Uno dei fattori più trascurati nel graphic design – dai dilettanti sino ad arrivare ai professionisti – è sicuramente l’utilizzo degli “spazi bianchi” anche detti “spazi vuoti” o “spazi negativi”, come ti piace di più.

D a bravo Designer conoscerai tutti i significati dei colori nel graphic design, ma in questo articolo andrò a trattare un’altra peculiarità del bianco.

Molti commettono l’errore di considerare gli spazi bianchi come elementi da riempire con tutte le cose più inutili possibili, tipo cornici improponibili et similia.

Mentre con uno studio coscienzioso degli spazi negativi si può trasmettere eleganza e pulizia ad un proprio layout o elaborato grafico.
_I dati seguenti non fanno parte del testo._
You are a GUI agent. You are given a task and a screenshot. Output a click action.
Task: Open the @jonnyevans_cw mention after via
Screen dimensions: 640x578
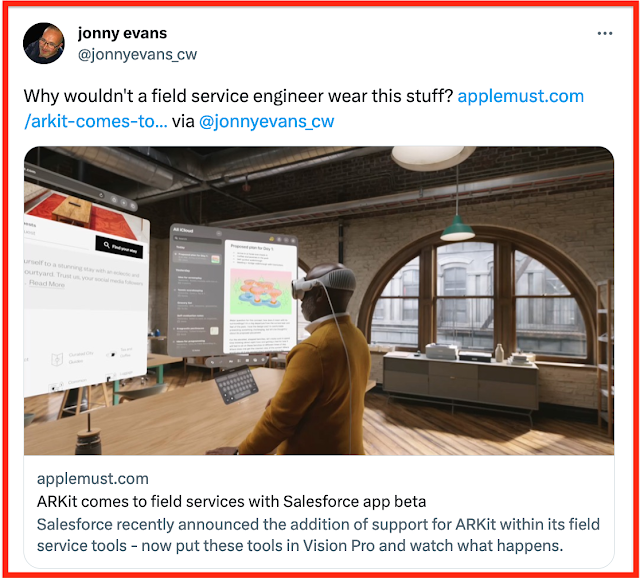click(x=267, y=121)
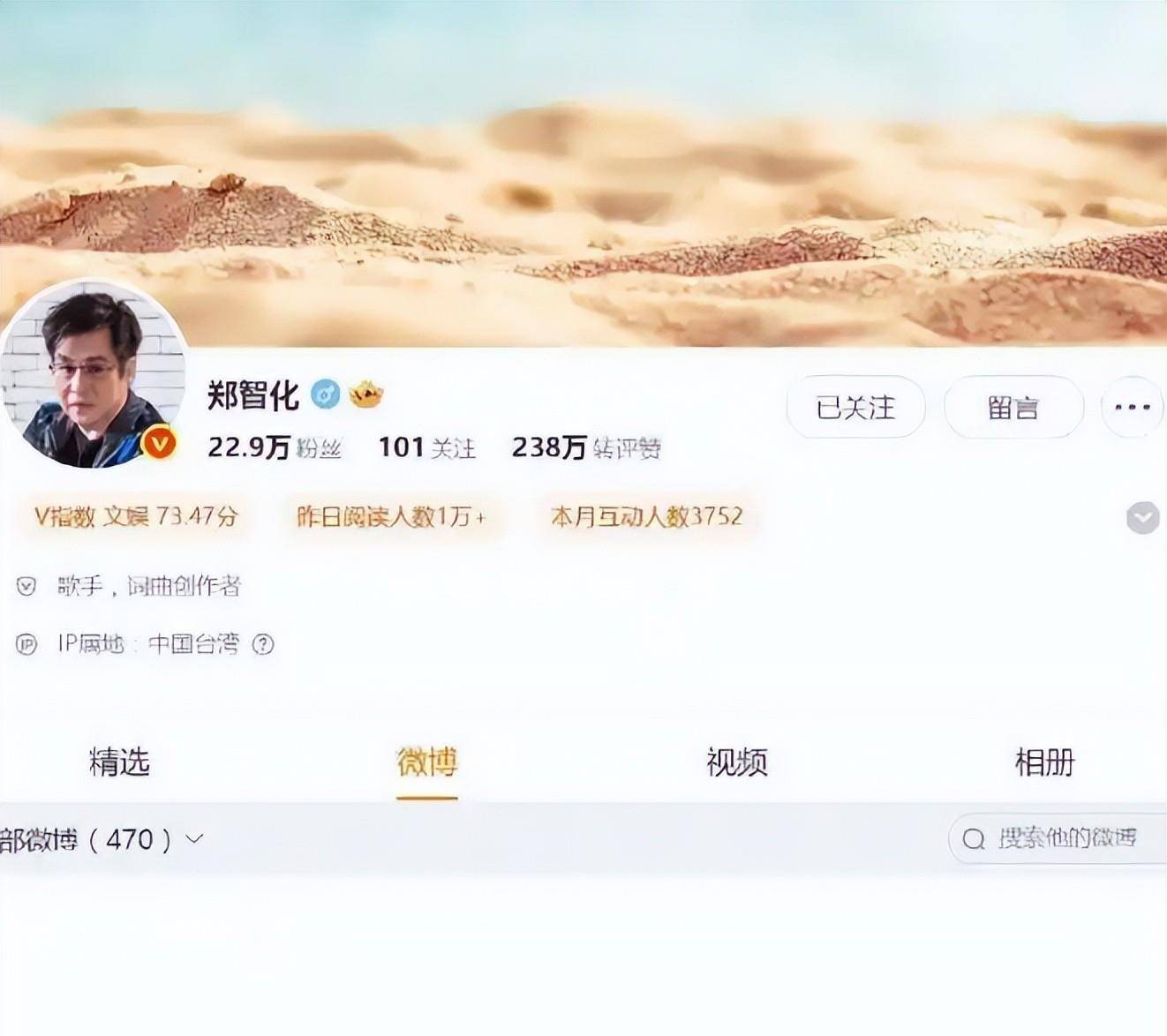Click the IP icon beside IP属地
Image resolution: width=1167 pixels, height=1036 pixels.
click(x=26, y=644)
Sento già l’eco del cliente che da dietro le spalle ti sussurra nell’ orecchio “Ma non ce l’aggiungiamo una scritta là in mezzo? È troppo vuoto”
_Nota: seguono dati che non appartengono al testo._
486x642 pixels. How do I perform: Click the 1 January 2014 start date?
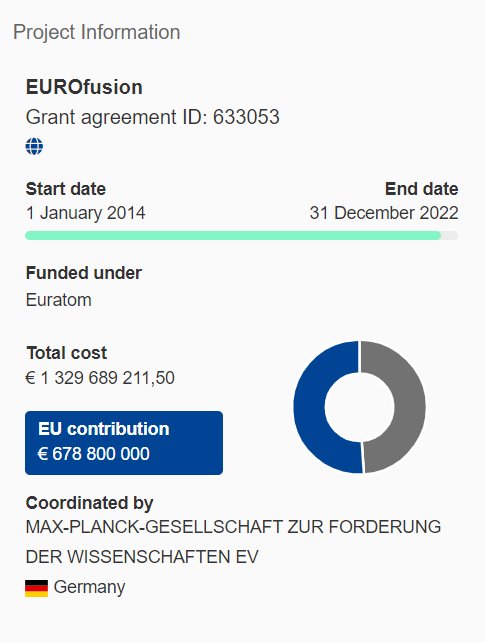point(86,213)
Si si, sicuramente avrai sentito questa frase molestissima.

Padroneggiando e capendo davvero il modo in cui funziona lo spazio bianco, sarà meno probabile utilizzare ornamenti o cornici strane per dividere degli elementi oppure cambiare carattere o colori quando non è necessario per differenziare le informazioni all’interno di un progetto.

Quando si pensa allo spazio bianco, in genere tutti pensano al nulla, non c’è cosa più sbagliata perché il bianco è un elemento tanto quanto gli altri.

Bisogna considerare lo schema 1+1=3

No tranquillo, a scuola andavo piuttosto bene in matematica quando mi applicavo e non sono nemmeno impazzito.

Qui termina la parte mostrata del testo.